The medal was originally established as a badge, because Congress would not approve a medal due to the costs involved. The War Department was authorized to create badges, so it did. This interest was due in large part to the fact that several senior military officers were veterans of the Civil War. Although some recipients may have worn some form of the ribbon, the monies necessary to mint and issue the medal were not appropriated by Congress until 1956 – 91 years after the war ended, and a week after the death of Albert Woolson, the last surviving verified veteran of the war. It was this act that provided U.S. government purchase for the medal to all qualified veterans, whether they were on active or inactive duty.

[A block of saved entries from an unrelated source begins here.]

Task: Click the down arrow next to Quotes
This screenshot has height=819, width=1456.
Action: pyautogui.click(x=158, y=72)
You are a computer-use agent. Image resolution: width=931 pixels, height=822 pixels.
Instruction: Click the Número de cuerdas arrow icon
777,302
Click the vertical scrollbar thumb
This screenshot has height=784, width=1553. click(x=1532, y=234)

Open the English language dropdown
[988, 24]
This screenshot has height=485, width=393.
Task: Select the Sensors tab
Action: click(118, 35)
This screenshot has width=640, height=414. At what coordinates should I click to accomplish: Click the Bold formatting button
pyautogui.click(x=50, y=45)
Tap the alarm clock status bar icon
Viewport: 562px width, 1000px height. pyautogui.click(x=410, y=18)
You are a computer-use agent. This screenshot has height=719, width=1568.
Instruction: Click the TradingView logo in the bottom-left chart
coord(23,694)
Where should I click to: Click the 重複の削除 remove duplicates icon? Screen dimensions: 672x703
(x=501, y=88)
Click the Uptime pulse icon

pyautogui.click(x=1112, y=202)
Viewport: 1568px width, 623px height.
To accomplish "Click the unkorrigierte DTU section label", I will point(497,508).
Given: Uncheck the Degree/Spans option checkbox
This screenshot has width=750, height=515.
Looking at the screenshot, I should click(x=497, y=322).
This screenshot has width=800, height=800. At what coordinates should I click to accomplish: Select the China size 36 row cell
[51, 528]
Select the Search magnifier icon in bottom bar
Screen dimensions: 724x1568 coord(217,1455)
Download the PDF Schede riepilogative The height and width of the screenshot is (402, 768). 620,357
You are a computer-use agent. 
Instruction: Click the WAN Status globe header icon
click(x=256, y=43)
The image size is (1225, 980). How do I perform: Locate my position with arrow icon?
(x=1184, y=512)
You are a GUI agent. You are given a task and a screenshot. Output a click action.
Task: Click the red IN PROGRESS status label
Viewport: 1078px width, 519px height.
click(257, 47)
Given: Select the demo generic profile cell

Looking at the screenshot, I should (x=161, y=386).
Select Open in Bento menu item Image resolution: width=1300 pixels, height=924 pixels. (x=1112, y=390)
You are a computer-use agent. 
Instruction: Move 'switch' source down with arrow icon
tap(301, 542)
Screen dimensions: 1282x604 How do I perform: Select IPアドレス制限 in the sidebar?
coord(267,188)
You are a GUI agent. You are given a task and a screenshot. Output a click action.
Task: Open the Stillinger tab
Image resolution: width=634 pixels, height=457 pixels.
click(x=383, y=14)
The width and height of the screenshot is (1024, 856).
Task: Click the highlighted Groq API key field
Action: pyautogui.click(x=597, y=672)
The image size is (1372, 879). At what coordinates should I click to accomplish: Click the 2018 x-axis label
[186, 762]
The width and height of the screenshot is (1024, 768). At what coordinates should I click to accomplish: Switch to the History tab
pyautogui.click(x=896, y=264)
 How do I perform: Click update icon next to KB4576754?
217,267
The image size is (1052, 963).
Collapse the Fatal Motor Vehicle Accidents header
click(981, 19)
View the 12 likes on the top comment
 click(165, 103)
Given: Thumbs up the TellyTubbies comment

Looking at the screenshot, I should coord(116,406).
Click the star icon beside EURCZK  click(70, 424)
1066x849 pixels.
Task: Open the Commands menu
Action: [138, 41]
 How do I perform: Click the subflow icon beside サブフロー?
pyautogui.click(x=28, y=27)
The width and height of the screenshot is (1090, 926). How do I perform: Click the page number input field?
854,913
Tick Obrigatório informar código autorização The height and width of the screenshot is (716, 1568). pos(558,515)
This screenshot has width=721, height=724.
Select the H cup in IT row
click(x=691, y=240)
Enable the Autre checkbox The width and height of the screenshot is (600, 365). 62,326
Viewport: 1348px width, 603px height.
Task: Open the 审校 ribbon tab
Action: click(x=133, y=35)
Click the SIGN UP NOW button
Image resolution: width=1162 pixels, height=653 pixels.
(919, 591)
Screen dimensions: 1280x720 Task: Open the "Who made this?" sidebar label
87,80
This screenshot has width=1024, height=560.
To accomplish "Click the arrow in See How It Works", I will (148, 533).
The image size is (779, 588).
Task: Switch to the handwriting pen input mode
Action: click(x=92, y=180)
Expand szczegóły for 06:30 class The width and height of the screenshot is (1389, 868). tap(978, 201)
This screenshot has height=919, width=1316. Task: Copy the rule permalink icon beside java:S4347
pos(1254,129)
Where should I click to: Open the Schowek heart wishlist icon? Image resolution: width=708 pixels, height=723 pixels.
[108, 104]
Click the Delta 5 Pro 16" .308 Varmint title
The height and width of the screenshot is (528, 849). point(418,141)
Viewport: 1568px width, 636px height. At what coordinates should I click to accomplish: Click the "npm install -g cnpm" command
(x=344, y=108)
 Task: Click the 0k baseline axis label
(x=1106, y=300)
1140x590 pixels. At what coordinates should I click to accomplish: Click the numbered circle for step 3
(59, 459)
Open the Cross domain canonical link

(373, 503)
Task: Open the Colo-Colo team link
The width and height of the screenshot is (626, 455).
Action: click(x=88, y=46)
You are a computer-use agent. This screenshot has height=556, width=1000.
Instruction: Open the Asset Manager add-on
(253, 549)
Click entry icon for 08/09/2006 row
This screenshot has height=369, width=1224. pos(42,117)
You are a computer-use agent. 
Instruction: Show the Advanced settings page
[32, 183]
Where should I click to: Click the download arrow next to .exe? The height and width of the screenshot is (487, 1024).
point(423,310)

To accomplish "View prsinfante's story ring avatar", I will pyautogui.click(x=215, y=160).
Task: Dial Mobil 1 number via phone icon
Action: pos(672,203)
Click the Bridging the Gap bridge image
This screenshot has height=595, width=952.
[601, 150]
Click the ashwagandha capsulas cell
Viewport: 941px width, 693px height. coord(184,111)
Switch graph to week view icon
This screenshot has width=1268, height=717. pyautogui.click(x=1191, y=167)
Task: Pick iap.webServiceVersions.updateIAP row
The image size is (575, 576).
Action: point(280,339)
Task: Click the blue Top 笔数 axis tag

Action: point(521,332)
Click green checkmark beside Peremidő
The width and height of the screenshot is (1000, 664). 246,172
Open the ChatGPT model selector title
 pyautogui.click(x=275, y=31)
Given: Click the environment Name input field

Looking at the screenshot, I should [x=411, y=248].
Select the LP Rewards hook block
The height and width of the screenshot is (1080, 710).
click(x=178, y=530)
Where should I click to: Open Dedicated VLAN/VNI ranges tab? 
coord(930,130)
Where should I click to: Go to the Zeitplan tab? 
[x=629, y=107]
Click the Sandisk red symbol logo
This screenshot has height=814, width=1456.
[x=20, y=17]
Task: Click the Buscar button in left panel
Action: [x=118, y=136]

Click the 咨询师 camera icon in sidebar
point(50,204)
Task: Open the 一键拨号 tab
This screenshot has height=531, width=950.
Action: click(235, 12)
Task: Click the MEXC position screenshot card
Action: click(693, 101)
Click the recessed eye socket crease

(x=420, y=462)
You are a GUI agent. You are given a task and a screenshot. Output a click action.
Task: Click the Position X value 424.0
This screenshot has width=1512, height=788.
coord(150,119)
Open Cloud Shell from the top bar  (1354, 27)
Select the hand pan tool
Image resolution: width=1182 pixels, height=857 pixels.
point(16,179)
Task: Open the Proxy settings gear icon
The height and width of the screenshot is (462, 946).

In 1918, for those who had been cited for gallantry in action, the Silver Citation Star was authorized as a device to the medal. Only six Citation Stars were awarded, with the six being awarded to Charles G. Conn of the 1st Michigan Sharpshooters Regiment, George F. Goldthwait of the 31st Maine Infantry Regiment, William T. Harris of the 179th New York Infantry Regiment, John A. Kress of the 94th New York Infantry Regiment, Alan M. Wheeler of the 21st New York Infantry Regiment, and William Willi of the 2nd Missouri Infantry Regiment (Union).

Units in the U.S. Army that trace their heritage and lineage to the Civil War are entitled to display a battle streamer for the Civil War on their flagpoles. This streamer is half blue and half gray, the color theme of the second ribbon design. The campaign lettering requires two distinct sets of streamers for each campaign, one set for each side.

Obsolete streamer for Army National Guard units that traced their lineage to the Confederate Army

Army National Guard units that previously traced their lineage to the Confederate Army were stripped of their Civil War battle streamers in 2023. The descendant units remain in service, but the Army National Guard no longer recognizes the lineage nor authorizes the streamers for campaigns against the U.S. Armed Forces.

==Regulations==
Army Regulation (AR) 600-8-22, Chapter V, Section III, paragraph 5–20 states the following -

Civil War Campaign Medal This medal was established by War Department General Order 12, 1907. It is awarded for service between 15 April 1861 and 9 April 1865, or in Texas between 15 April 1861 and 20 August 1866.

Navy and Marine Corps Awards Manual (Rev. 1953), Part IV, Section 2, Paragraph 1 states the following -

Civil War Campaign Medal This medal is issued to officers and enlisted personnel of the Navy and Marine Corps who served in the naval service during the Civil War, between 15 April 1861 and 9 April 1865. (Special Orders No. 81 and 82 of 27 June 1908.)